Given England invented the game and has been playing it for well over a century, there are plenty of candidates for the accolade of greatest of all time.
Ask 100 people and expect 100 different answers, but here’s our top five cricketing superstars from England’s hall of fame.
Ian Botham (1977-92)
You couldn’t start with anyone else, could you?
Beefy, as he was known, the man who (almost) single-handedly turned around the 1981 Ashes series with the most startling string of all-round performances at the end of a summer which had begun with him being axed as England captain.
Botham’s Ashes, as that series became known, was simply the high watermark in a career, often controversial, always colourful, that captivated a cricket-mad nation.
There have been other top-class England all-rounders – there was only one IT Botham.
Jack Hobbs (1908-30)
England’s first true, technically gifted batsmen was Jack Hobbs, the son of a slater from a rundown part of Cambridge who would go on to be considered one of the greats.
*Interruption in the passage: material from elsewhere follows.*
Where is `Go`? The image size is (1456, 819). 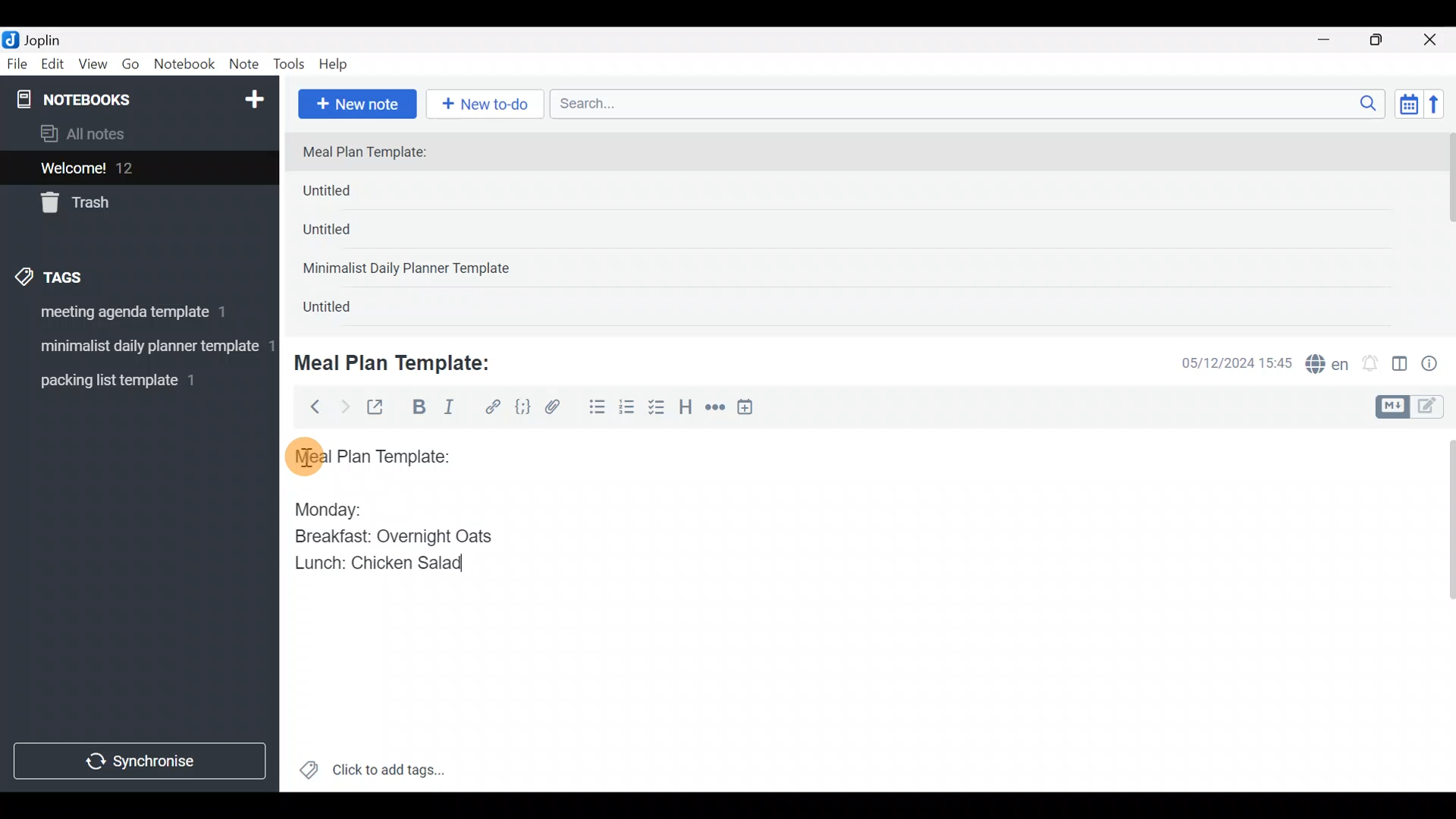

You don’t get the sobriquet ‘The Master’ without good reason, that reason being that no one scored more first-class runs than the Surrey opener (61,760) or hit more first-class hundreds (199). But for the interruption of the Great War, who knows where those numbers would have gone?
At Test level he scored 5,410 runs at an average of almost 57 and remains, at 46 years and 82 days, the oldest player to score a Test hundred.
Len Hutton (1937-55)
Len Hutton’s career was also halted by the outbreak of war, in 1939, the England opener signing up just a few months after he had produced the highest knock in Test cricket, a 13-hour marathon 364 against Australia.
Incredibly, that innings was just his ninth in only his sixth Test and heralded a Test career in which he would score 6,971 runs at 56.67, featuring 19 hundreds.
He divided cricket opinions when he became England’s first professional captain of the 20th century – amateurs had always led the side – though leading his country to Ashes glory in 1953 placated everyone.
James Anderson (2003-22)
The seam bowler England simply can’t do without, who even now, at the grand age of 40, continues to take wickets at Test match level.
Five wickets on his Test debut against Zimbabwe back in 2003 were an indicator that this prodigious swinger of a ball might have a decent future, but few would have foreseen what has unfolded over two decades.
Anderson now has 667 Test wickets, making him third on the all-time list and first among pacemen – and he’s showing no sign of stopping yet.
Alastair Cook (2006-18)
No Englishman has scored more Test match runs than left-handed opener Alastair Cook, who eventually signed off with 12,472 to his name.
No Englishman has hit more centuries than Cook, either, the Essex run-gatherer also enjoying the distinction of scoring hundreds in his first and last Tests. He eventually finished with 33.
Cook also set the world record for the most Test caps in succession, an astonishing 159.